Tidewater Council is a local council of the Boy Scouts of America (BSA). It serves the region of southeastern Virginia and north-eastern North Carolina.  This region is often referred to as South Hampton Roads or the Tidewater or Tidewater Virginia area; hence the name of the council. Its Order of the Arrow counterpart is the Blue Heron Lodge; which was founded in 1946 when a team from Octoraro Lodge in Pennsylvania inducted the first members of Blue Heron Lodge.

Organization
Tidewater Council is divided into four districts:

History

The Tidewater Council was founded in 1911 as the Norfolk Council, changing its name in 1935 to its current name. In 1916, the Portsmouth Council (#597) was founded, changing its name to the Portsmouth Area Council in 1924. Portsmouth merged with the Norfolk Council in 1930.

Pipsico Scout Reservation

Pipsico Scout Reservation is located in Surry County, Virginia between Surry and Spring Grove on the banks of the James River. Pipsico is subdivided into four camps: Camp Lions, Camp Kiwanis, Camp Rotary and Camp Powhatan.

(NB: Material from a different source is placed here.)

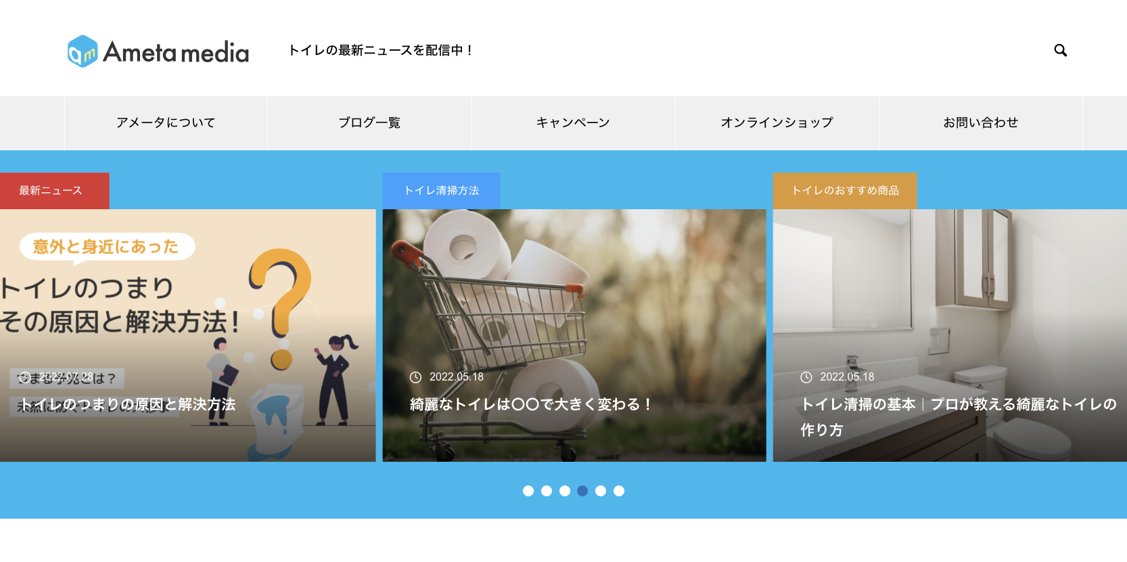Select the fifth carousel dot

Pipsico offers year-round Scouting opportunities in one of our four Scout camps as well as a summer camp and high adventure experience during the summer.  Summer camp activities include: Scoutcraft, climbing and rappelling tower, shooting sports, aquatics, hiking trails, a 17th-century archaeological dig site and handicrafts. In October 2008, Pipsico celebrated its 50th anniversary and included staff members from 1958 to 2008 as part of the celebration.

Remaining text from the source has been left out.